Al Sud le possiamo trovare tutte (forse anche di più!) mentre al nord c’è un pochino meno scelta e, tra le più conosciute ritroviamo

  1. Pomodoro San Marzano: il più richiesto

  2. Pomodorino datterino: ricco di zuccheri piace molto nelle insalate o saltato in padella velocemente

  3. Pomodoro ciliegino: la sua forma piccola e sferica si presta ad ogni preparazione e a ogni forma di ornamento

  4. Pomodoro a grappolo: buon per qualsiasi cosa: pizza, bruschette, insalate, conserve, zuppe e ragù.

  5. Pomodoro costoluto: quello della pappa al pomodoro toscana!!!

  6. Pomodoro cuore di bue

  7. Pomodoro Verneteca sannita o vernino ovvero il ciliegino con la polpa rosa e la buccia è di un giallo aureo le quali caratteristiche organolettiche si mantengono inalterate fino all’inverno, da cui il nome "pomodoro vernino".

 

  MA PERCHE’ SUPERFOOD?

 

Essenzialmente perché il pomodoro possiede componenti nutrizionali notevoli come: fibre, sali minerali, magnesio, fosforo e potassio e una percentuale di calcio che contribuisce al mantenimento ottimale delle ossa. L'assunzione costante ed equilibrata di pomodoro nel regime alimentare fornisce un mix di vitamine essenziali, tra cui la Vitamina A, C, E, K, e tutta la gamma di Vitamine B, preziosissime per l'assorbimento e la sintesi di numerose altre sostanze.

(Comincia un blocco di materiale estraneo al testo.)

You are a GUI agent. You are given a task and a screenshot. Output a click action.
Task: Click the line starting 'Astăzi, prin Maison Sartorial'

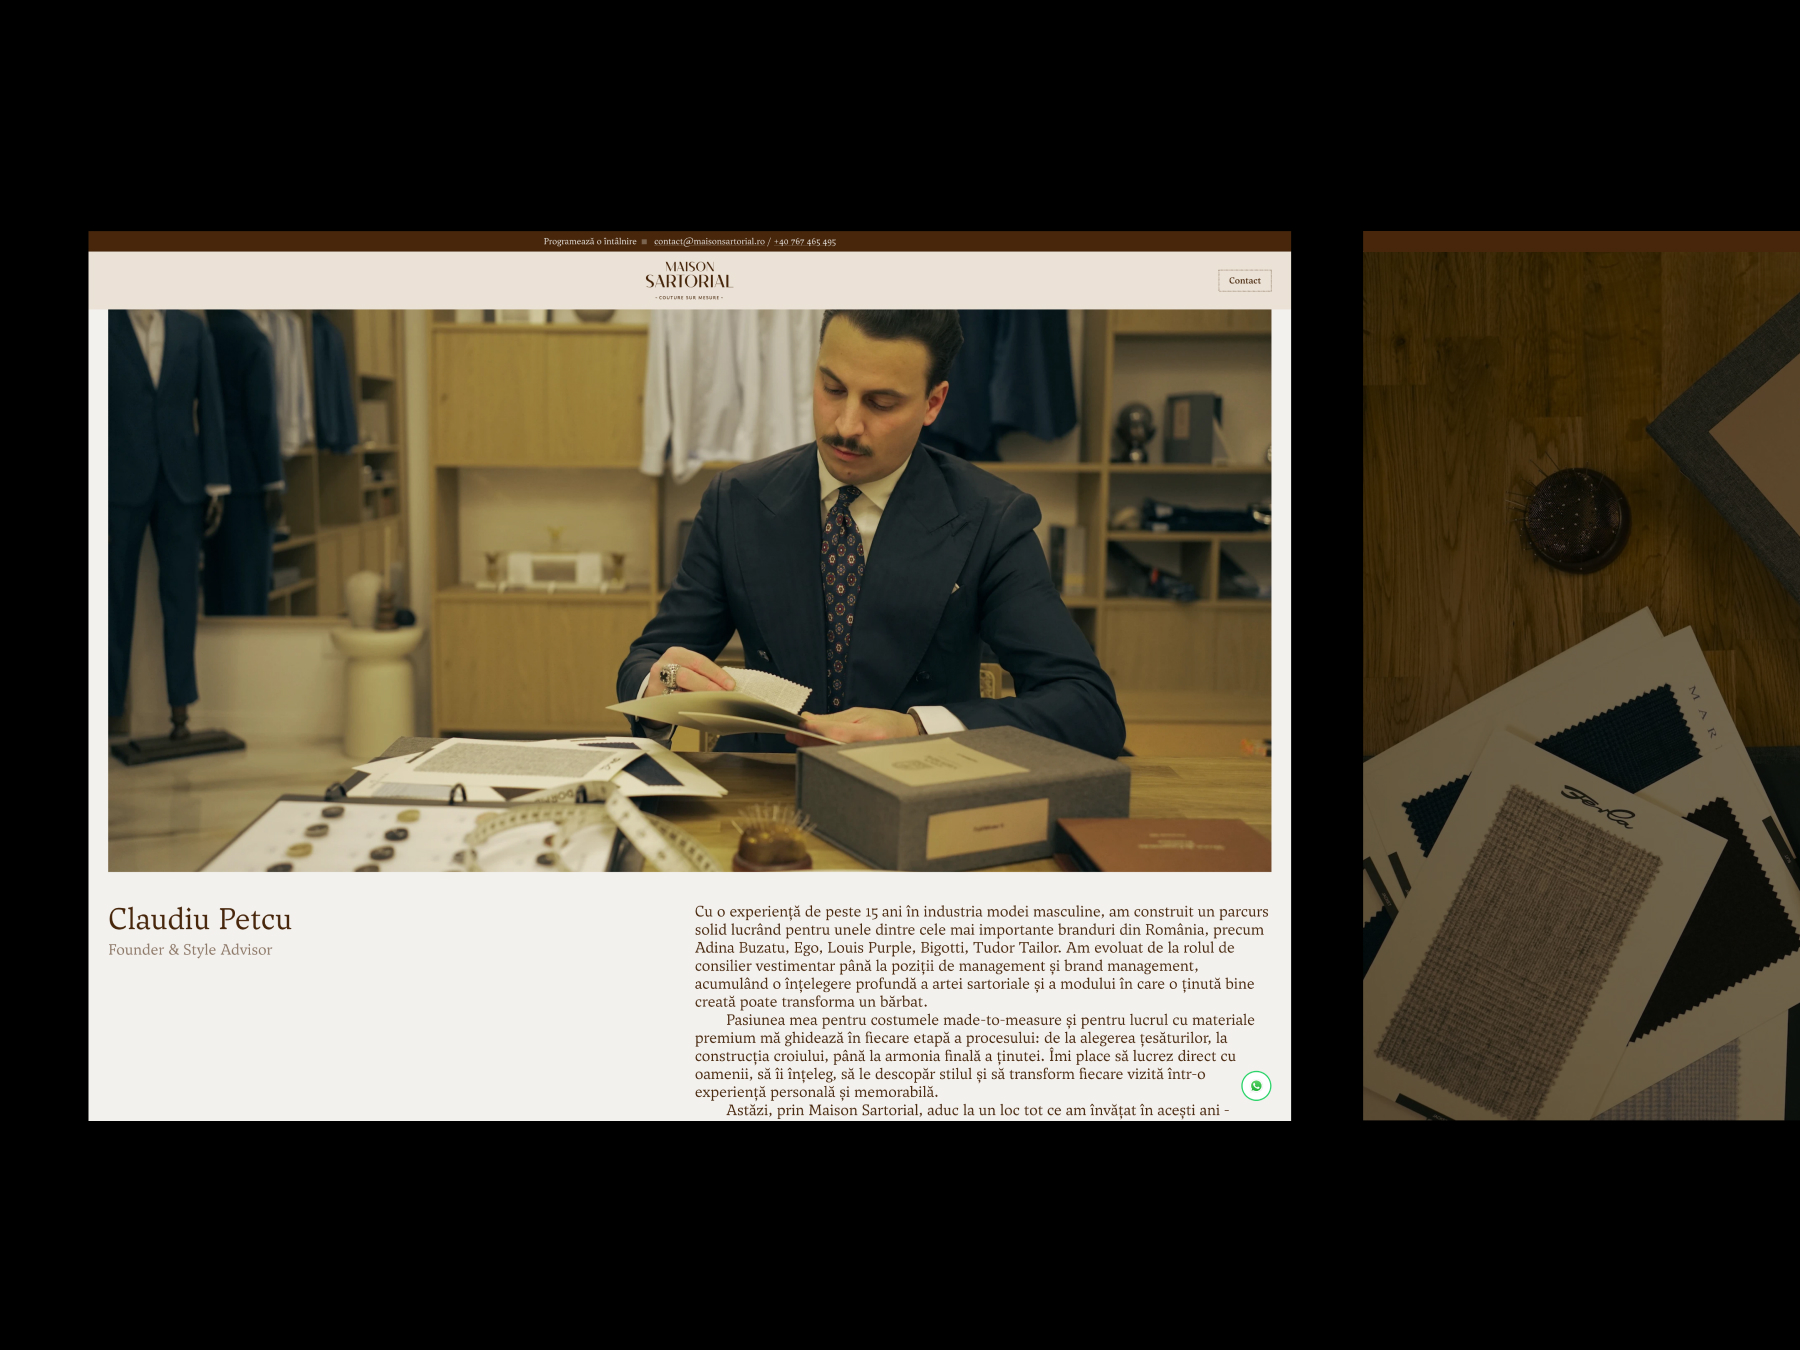pyautogui.click(x=977, y=1110)
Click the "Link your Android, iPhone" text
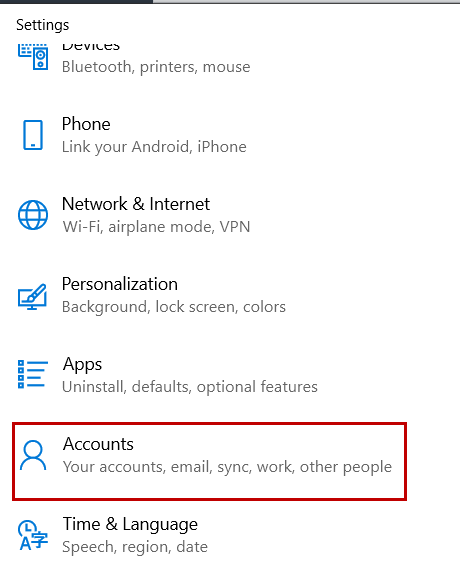Image resolution: width=460 pixels, height=582 pixels. [x=154, y=147]
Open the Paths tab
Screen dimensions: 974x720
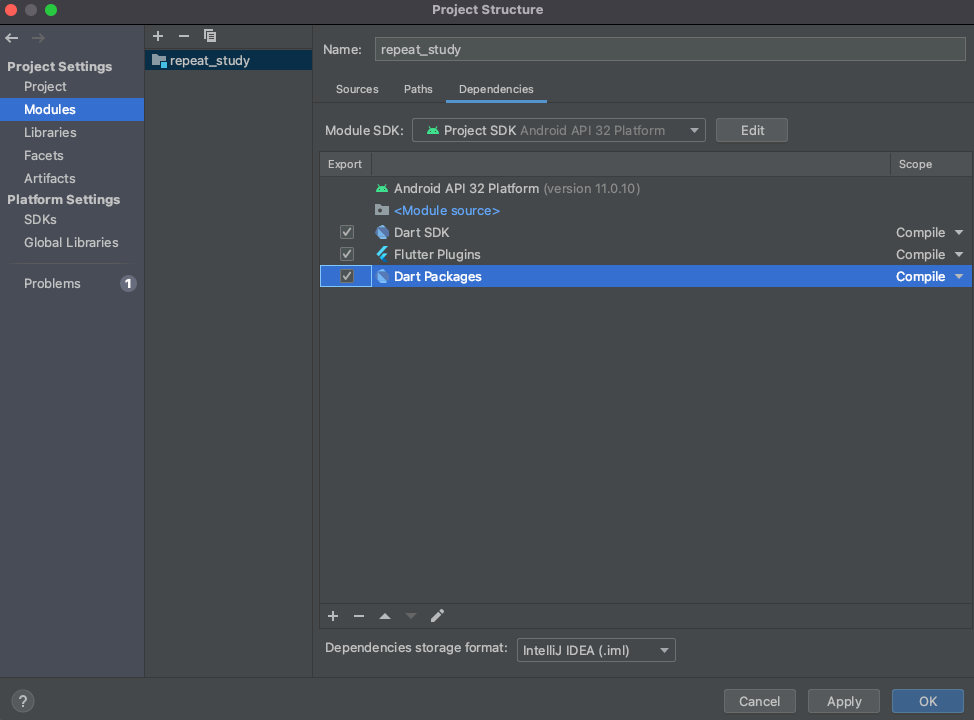(417, 89)
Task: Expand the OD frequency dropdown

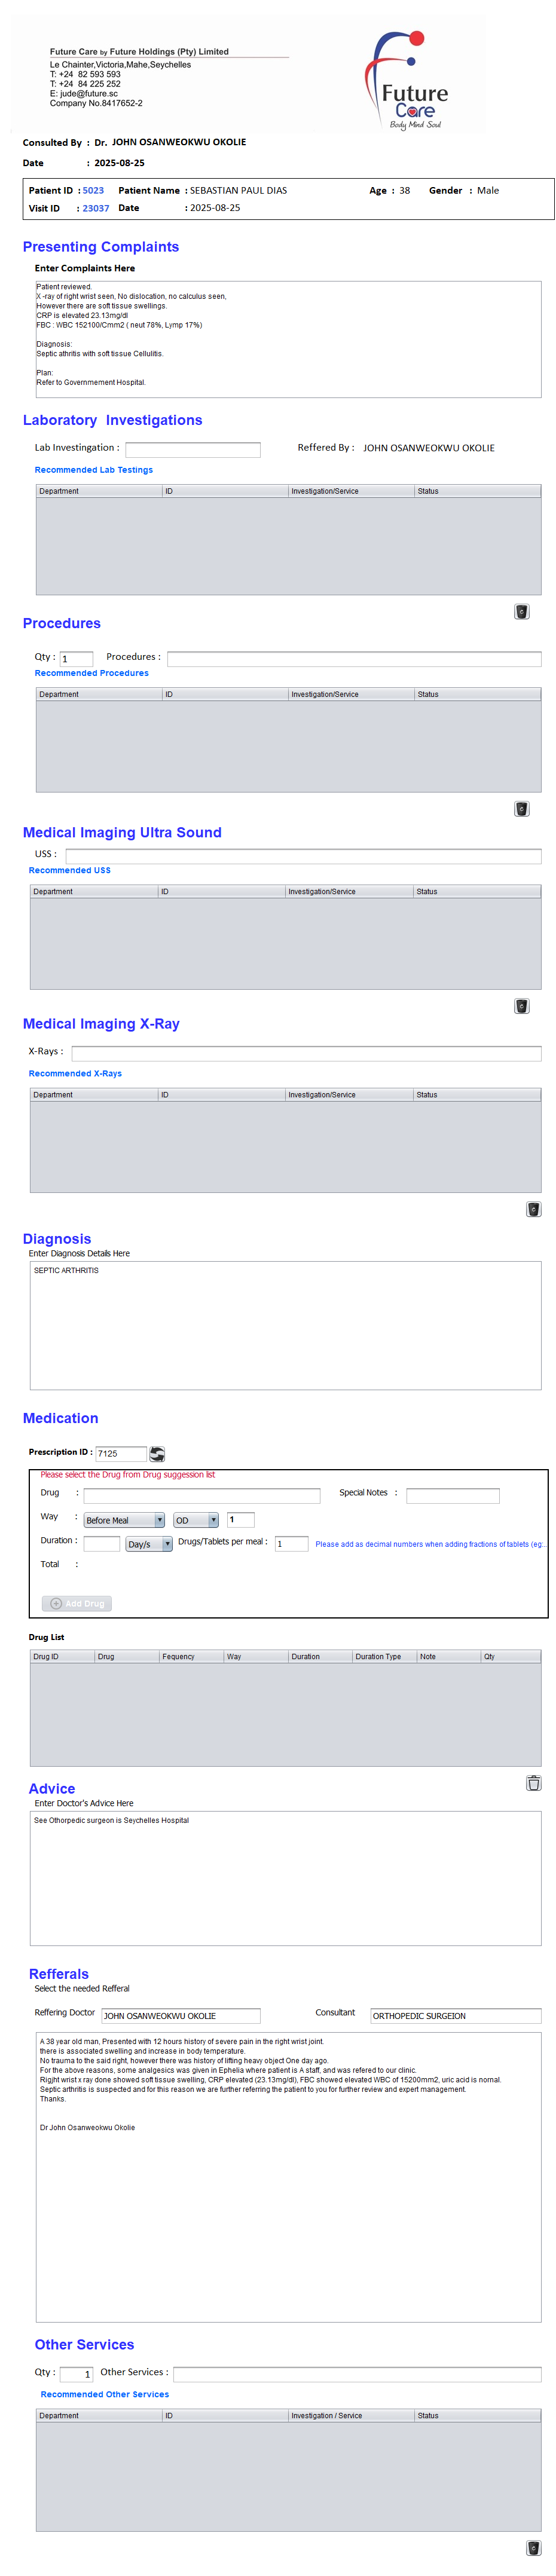Action: (196, 1520)
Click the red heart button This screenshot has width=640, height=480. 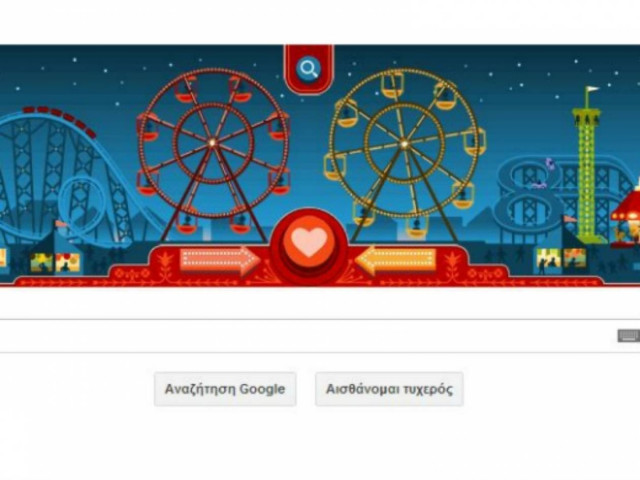309,244
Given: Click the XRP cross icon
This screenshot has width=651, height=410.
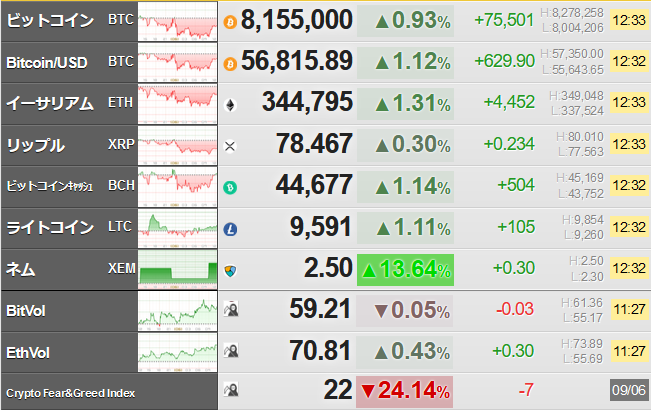Looking at the screenshot, I should (230, 146).
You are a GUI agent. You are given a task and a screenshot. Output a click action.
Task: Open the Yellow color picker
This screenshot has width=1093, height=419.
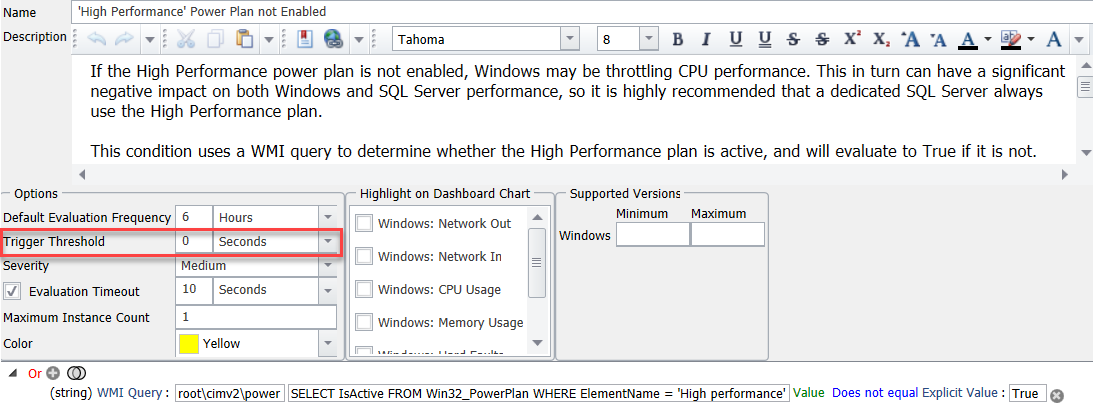(x=327, y=343)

Il pomodoro contiene inoltre il licopene, un carotenoide antiossidante, prevalente nella sua buccia, dal caratteristico colore rosso. Questa molecola di natura grassa (lipofila) si sistema molto bene nei tessuti notoriamente più grassi (del resto il simile scioglie il simile) come ovaio, testicoli, mammella e prostata e qui esplica la sua azione antinfiammatoria e antiossidante.

Il termine licopene è entrato sempre più nell’uso comune in seguito a risultati di ricerche che hanno dimostrato un ruolo attivo di questa sostanza nella prevenzione del cancro alla prostata e in altre numerose patologie degenerative. 

Le sue spiccate proprietà antiossidanti proteggono le cellule dall’invecchiamento.

Esiste inoltre una correlazione tra il consumo di pomodori freschi e bassi livelli di grassi perossidati nel colesterolo LDL, cioè nel colesterolo “cattivo”, gli indicatori del grande stress ossidativo.

 

MA NON ESISTE NULLA DI PERFETTO!!!!

 

Il pomodoro deve essere limitato in caso di:

  • calcolosi renale ossalica

  • nei soggetti allergici al nichel o alle solanacee

  • nei soggetti con diverticolosi o sindrome dell’intestino irritabile (IBS).  Se non opportunamente ripulito da semi e bucce può indurre infiammazione e infezione del diverticolo (diverticolite) oppure avere un effetto irritante sulla mucosa intestinale stessa.

  • nei soggetti con iperkaliemia o con problematiche renali legate strettamente all’equilibrio di potassio e fosforo (a riduzione del potassio dalla dieta viene attuata in genere nell'insufficienza renale acuta, negli stadi avanzati dell'insufficienza renale cronica e in alcune patologie renali in trattamento con farmaci ACE inibitori o sartani).

  • nei soggetti con gastrite


Come avrete notato parlo di limitazione e monitoraggio non di eliminazione totale (a meno che non ci sia un pericolo per la sopravvivenza) dell’alimento perché, all’interno di una dieta equilibrata, è possibile consumare qualsiasi alimento con le giuste combinazioni e con la giusta distribuzione alimentare giornaliera.